→ **TEXTE ÉTUDIÉ**:
Pour le P.G., hélas oui !
Le problème avec Mélenchon c'est qu'il est capable en moins de 24h00 de passer du pire au moins pitre et parfois de s'essayer au meilleurs.
Mais là, ça coince.
Et il ne s'agit pas d'un faux pas mais bien si ce n'est un lapsus du moins un choix de vocabulaire révélateur.
En politique, les mots ont la singularité de se transmuter en élastiques et de revenir ainsi en pleine figure de ceux qui les prononcent. On pourrait presque appeler cela le théorème de Boileau. Vous savez "Ce que l'on conçoit bien s'énonce clairement, et les mots pour le dire arrivent aisément."… axiome de La Canaille : mais si on se plante, gare à l'inflammation.
Et petit pois vert sur le tian de courgette (puisque plus de rouge cerise dès lors et pas forcément du gâteau) cette ligne est par définition imaginaire.
Consultons les dicos pour en avoir le coeur net : "Ligne d'horizon : Ligne imaginaire circulaire dont l'observateur est le centre et où le ciel et la terre (ou la mer) semblent se confondre. Partie de la terre, de la mer ou du ciel qui borne cette ligne"

→ **DONNÉES À EXAMINER**:
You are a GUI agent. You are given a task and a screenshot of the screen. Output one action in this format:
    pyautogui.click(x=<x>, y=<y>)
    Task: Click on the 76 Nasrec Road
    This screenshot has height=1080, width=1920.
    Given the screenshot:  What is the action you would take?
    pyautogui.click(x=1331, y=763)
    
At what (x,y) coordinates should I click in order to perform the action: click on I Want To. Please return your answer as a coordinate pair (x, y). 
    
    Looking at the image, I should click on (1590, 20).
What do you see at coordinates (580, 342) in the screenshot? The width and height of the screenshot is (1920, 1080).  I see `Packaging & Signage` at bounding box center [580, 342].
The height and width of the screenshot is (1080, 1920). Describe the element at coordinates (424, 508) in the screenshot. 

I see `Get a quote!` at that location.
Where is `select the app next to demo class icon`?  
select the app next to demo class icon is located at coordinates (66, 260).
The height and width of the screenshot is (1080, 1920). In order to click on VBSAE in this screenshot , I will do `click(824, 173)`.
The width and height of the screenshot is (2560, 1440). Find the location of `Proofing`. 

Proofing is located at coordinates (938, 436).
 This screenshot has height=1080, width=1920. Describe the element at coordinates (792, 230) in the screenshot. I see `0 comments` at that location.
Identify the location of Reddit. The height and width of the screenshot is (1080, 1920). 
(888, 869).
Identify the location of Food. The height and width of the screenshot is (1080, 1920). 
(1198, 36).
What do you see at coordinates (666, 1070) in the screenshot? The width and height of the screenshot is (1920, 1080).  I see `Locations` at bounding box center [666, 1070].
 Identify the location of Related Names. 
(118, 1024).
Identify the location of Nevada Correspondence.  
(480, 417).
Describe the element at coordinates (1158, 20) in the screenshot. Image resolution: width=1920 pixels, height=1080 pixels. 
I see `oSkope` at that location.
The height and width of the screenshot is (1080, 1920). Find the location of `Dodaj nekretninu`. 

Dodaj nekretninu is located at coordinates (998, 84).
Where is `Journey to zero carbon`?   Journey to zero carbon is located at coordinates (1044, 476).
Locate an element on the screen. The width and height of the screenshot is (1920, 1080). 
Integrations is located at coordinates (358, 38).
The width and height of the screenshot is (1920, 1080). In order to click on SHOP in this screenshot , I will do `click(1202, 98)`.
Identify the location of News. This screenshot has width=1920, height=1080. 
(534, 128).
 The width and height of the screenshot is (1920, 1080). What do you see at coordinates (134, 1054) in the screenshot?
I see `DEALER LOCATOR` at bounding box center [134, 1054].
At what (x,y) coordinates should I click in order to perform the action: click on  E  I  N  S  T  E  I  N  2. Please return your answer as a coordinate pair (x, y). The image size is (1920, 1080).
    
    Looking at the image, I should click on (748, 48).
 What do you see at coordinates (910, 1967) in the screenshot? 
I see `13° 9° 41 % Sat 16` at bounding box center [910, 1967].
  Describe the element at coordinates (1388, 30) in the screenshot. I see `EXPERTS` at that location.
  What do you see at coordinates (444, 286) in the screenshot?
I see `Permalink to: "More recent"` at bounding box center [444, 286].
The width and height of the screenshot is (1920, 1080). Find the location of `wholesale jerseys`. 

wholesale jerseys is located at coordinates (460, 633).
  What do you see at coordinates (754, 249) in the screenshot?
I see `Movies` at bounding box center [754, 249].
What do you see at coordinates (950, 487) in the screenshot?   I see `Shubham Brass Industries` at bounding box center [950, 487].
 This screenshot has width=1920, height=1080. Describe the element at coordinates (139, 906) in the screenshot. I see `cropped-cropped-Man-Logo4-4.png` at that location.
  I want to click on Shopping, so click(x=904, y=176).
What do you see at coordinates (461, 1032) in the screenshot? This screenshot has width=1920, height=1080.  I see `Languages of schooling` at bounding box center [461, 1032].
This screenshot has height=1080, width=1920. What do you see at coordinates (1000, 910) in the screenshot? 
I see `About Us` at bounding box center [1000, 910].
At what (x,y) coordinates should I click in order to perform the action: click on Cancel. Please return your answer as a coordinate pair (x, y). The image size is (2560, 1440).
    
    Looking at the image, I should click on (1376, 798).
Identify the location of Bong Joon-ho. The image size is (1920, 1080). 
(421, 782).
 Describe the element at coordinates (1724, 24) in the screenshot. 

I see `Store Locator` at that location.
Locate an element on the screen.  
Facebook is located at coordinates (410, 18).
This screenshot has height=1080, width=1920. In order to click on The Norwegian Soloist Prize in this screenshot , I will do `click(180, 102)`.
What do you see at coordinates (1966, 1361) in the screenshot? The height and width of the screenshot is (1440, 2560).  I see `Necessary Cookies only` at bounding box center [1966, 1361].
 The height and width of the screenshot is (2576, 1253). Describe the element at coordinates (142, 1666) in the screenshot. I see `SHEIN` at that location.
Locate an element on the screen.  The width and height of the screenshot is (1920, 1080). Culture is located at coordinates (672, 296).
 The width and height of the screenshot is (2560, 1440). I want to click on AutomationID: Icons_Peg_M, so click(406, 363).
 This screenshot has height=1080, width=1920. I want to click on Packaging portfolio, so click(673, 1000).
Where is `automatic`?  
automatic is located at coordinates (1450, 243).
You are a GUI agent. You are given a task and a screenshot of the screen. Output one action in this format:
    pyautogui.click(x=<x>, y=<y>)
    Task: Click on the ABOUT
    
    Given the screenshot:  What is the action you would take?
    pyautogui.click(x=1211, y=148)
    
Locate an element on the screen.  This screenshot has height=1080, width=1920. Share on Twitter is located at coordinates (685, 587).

→ **ÉNONCÉ 1**: Dans le texte sur Mélenchon, à quel auteur est attribué le théorème évoqué ?
→ **ÉNONCÉ 2**:
Les affirmations suivantes concordent-elles avec le texte sur Mélenchon ? Répondez par oui ou non pour chacune, en citant les mots décisifs du texte.
(a) Le texte qualifie l'erreur de Mélenchon de simple faux pas.
(b) Selon le texte, en politique, les mots peuvent revenir en pleine figure de ceux qui les prononcent.
(c) D'après la définition citée, l'observateur est le centre de la ligne d'horizon.
→ **ÉNONCÉ 3**: Prolongez le texte sur Mélenchon par un paragraphe qui commence juste après la définition de la ligne d'horizon tirée des dictionnaires.

→ **RÉPONSE 1**: Boileau.

→ **RÉPONSE 2**:
(a) Non : « il ne s'agit pas d'un faux pas mais bien si ce n'est un lapsus du moins un choix de vocabulaire révélateur ».
(b) Oui : « les mots ont la singularité de se transmuter en élastiques et de revenir ainsi en pleine figure de ceux qui les prononcent ».
(c) Oui : « Ligne imaginaire circulaire dont l'observateur est le centre ».

→ **RÉPONSE 3**:
Quand on veut mobiliser les masses, faire intervenir le peuple, il faut du concret. Par exemple parler salaires, nationalisation du système financier, financement et développement des services publics, pour faire tourner tout cela des embauches, des droits immédiats dans les boites. L'éventail est large.
Rmpre avec FA# et sa continuité désastreuse, d'accord mais à ne fixer un imaginaire horizon en ne regardant pas ses pieds on fabrique du "Costa Concordia" ou de des "Amoco Cadiz" où ce sont les victimes qui viendront renflouer et nettoyer.
La proposition était très gironde. Mais fautes d'ancrage et balises, elle s'enlise dans les sables et les dunes côtières.